─── SOURCE EXTRACT

Neither party may assign its rights or obligations granted under this
Agreement without the prior written consent of the other party, such consent
not to be unreasonably withheld. Any
purported assignment made without the requisite consent shall be void and of no
effect.
7.3
Waiver.
None of the provisions of this Agreement shall be deemed to have been
waived by any act or acquiescence on the part of a party, its agents, or
employees, but only by an instrument in writing signed by any authorized
signatory of such party.
7.4
Equitable Relief. Each party acknowledges that its breach of
Section 2 or Section 3 of this Agreement shall cause irreparable harm to the
other party and that remedy at law would be inadequate. Therefore, in addition to any and all
remedies available at law, each party shall be entitled to seek an injunction
or other equitable remedies, without having to post bond, in all legal
proceedings in the event of any threatened or actual violation thereof.

──────
─── RECORDED INFORMATION

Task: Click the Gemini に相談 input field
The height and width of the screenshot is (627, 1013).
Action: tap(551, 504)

──────
─── RECORDED INFORMATION

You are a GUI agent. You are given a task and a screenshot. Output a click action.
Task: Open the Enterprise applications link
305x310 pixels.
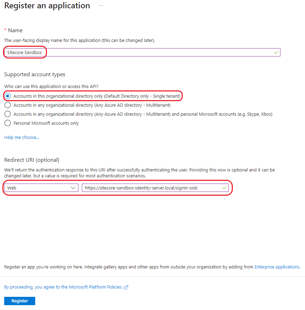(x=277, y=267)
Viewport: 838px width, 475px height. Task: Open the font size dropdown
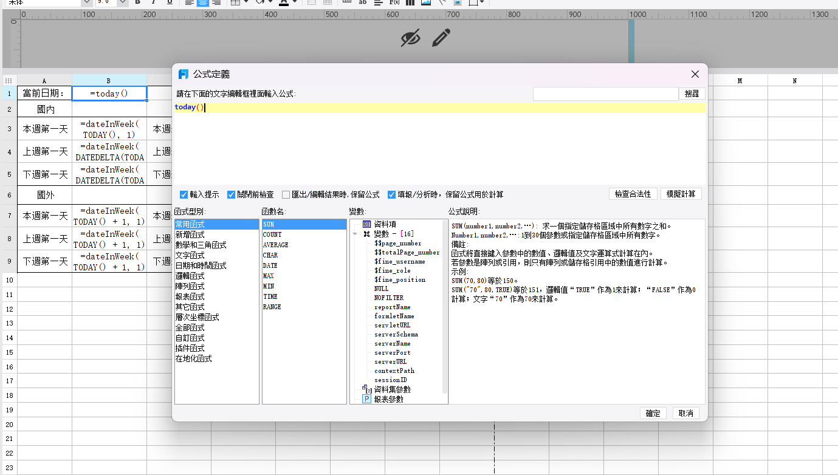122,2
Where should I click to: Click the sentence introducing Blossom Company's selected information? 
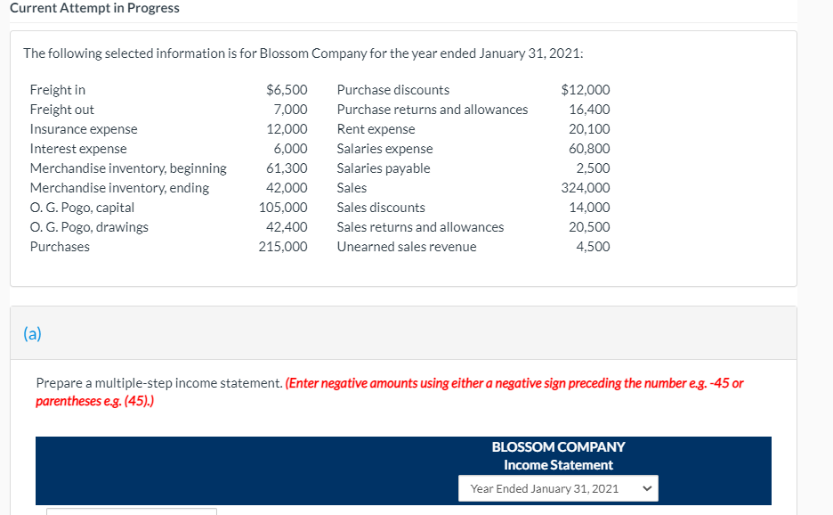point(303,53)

──────

_GOALS_
**1.** In the records, change "input field" to "text box" in everything from "Task: Click the Gemini に相談 input field" down to "Action: tap(551, 504)", and give those lines back with nothing else altered.
**2.** Continue the contract provisions on assignment, waiver and equitable relief from the point where they stop.
The contract text and the records have no connection to each other.

_TASK ANSWERS_
**1.**
Task: Click the Gemini に相談 text box
The height and width of the screenshot is (627, 1013).
Action: tap(551, 504)

**2.**
7.5
Entire Agreement. This Agreement constitutes the entire
understanding between the parties and supersedes all prior or contemporaneous
oral or written agreements regarding the subject matter hereof.
7.6
Modification.
This Agreement may not be modified except by a writing signed by an
authorized representative of each party.
7.7
Severability.
If any part of this Agreement is found void and unenforceable, it shall
not affect the validity of the balance of this Agreement, which shall remain
valid and enforceable according to its terms.
7.8
Notice.
All notices, including notices of address change, required to be sent
hereunder shall be in writing and shall be deemed to have been given when
faxed, sent by overnight courier or mailed by express or first-class mail to
the signatory of recipient at the party’s designated address.
7.9 Independent Contractors. The parties are independent contractors under
this Agreement. Nothing in this
Agreement creates a partnership, joint venture or agency relationship between
the parties.
IN WITNESS
WHEREOF, the undersigned have caused this Agreement to be executed by their
respective authorized representatives.
This Agreement may be executed in counterparts, each of which shall be
deemed an original, but all of which together shall constitute one and the same
original.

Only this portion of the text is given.